• **Text block**:
::::::
Is your school plan sitting on a shelf gathering dust?

I find it interesting when leaders of schools put so much time and effort into school planning yet when you ask their teachers what the main goals of the school are they have no idea! The only way school goals related to teaching and learning can be achieved is by a collective effort from teachers. Leaders are encouraged to consult with all stakeholders when developing their goals but sometimes this is tokenistic, and teachers don’t really engage with the process. The school plan is then submitted and “put on the shelf” for the year, probably revisited by the executive but I wonder how many teachers ever look at it again?

The school plan can be hard for teachers to relate to

Each sector has their own framework and strategic plan which will inform each school’s plan. Unfortunately, some of these do not incorporate a range of teaching standards and sometimes the ratio devoted to teaching and learning is not reflective of that core function. I understand there are other aspects of running a school that require planning, these are the things that allow teachers to get on with their job, but do they really need to worry about that stuff?

So how can we make a school plan more meaningful to our teachers?

It’s quite simple.

It’s essential that your school plan is based on the Australian Professional Standards for Teachers. My suggestion is to create a Teaching and Learning Plan by extracting all things teaching and learning from your official school plan. This is what the teachers need to know.

Focus on everyday teaching practices

I understand that a school plan is a formal document and must be written in such a way to satisfy “the powers that be” but quite often they become too verbose and teachers can’t make a connection between the “words” and their everyday practice. To make it more accessible, you might consider launching your Annual School Plan to teachers with 4 to 8 priorities that reflect and incorporate your goals in a succinct way: “Enhancing Writing”, “Authentic Assessment”, “Collaborative Practices”, “Project Based Learning”, “Differentiation”, “Success Criteria” etc.  You then publish the priorities around the school: common rooms, staff rooms, lunch rooms (even the back of toilet doors!), to raise the profile of what the school hopes to achieve.
::::::
• **Material provided**:

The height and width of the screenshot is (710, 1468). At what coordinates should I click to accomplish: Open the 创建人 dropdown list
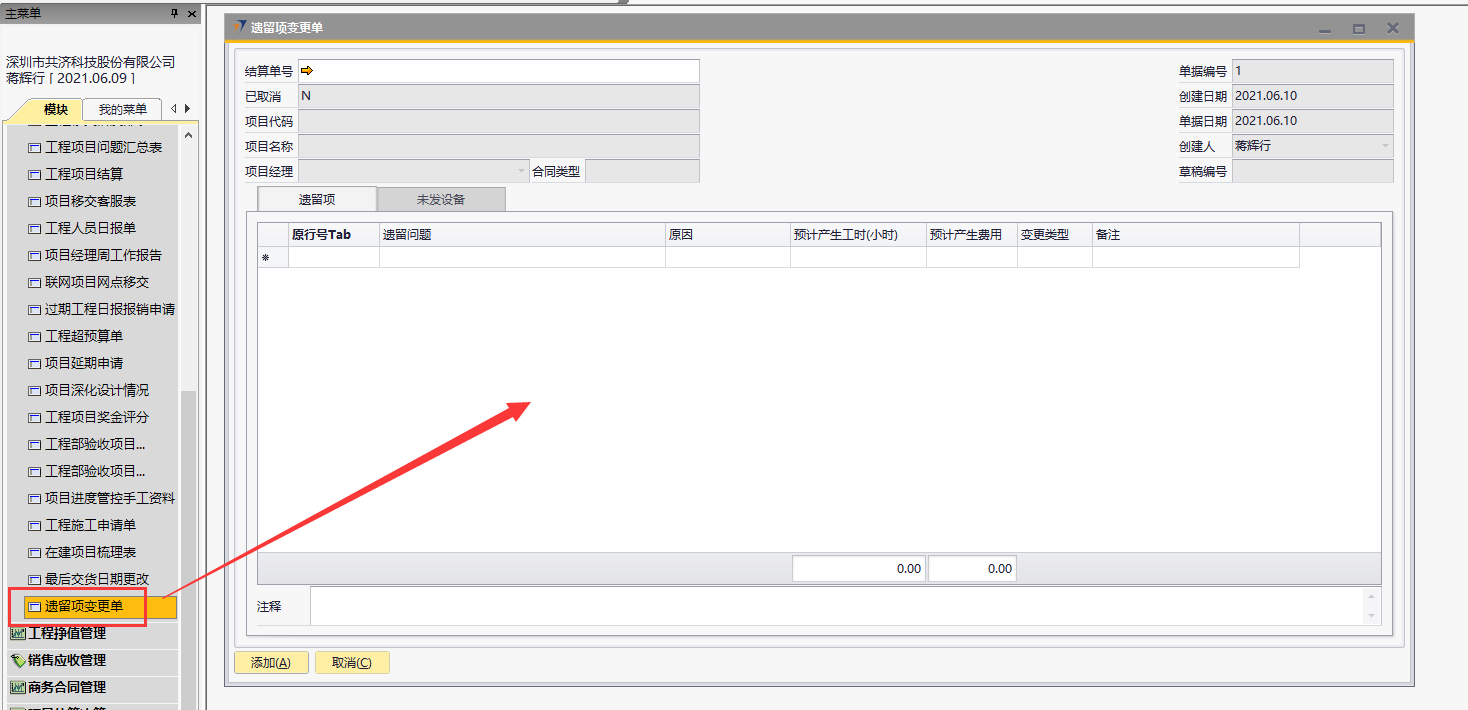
::::::
• **Exercise instructions**:
[1] Quote the post on school planning word for word, starting at the words "Is your school" and stopping after "at it again?".
[2] According to the post on school planning, how many priorities might a school launch its Annual School Plan to teachers with?
[3] Carry on the post on school planning from its last sentence.
Nothing in the data is needed here.

• **Responses by task**:
[1]
Is your school plan sitting on a shelf gathering dust?

I find it interesting when leaders of schools put so much time and effort into school planning yet when you ask their teachers what the main goals of the school are they have no idea! The only way school goals related to teaching and learning can be achieved is by a collective effort from teachers. Leaders are encouraged to consult with all stakeholders when developing their goals but sometimes this is tokenistic, and teachers don’t really engage with the process. The school plan is then submitted and “put on the shelf” for the year, probably revisited by the executive but I wonder how many teachers ever look at it again?

[2] 4 to 8 priorities

[3]
Make teachers the lead in their own professional development

It makes a lot of sense if teachers set their own Personal Performance and Development Goals based on the school’s priorities. That way individual teachers become a united force towards supporting the progress and ultimate success of the school. School leaders can then develop a strategic, differentiated professional learning plan to meet both the needs of their teachers and NESA Maintenance of Accreditation at Proficient Teacher requirements. From this point forward, teachers will be able to connect every professional learning session with a school priority, recognise the opportunity to learn, then apply their newly acquired knowledge or practice with the students they teach. Furthermore, those with expertise in priority areas can support their colleagues providing opportunities for them at the Highly Accomplished Teacher level.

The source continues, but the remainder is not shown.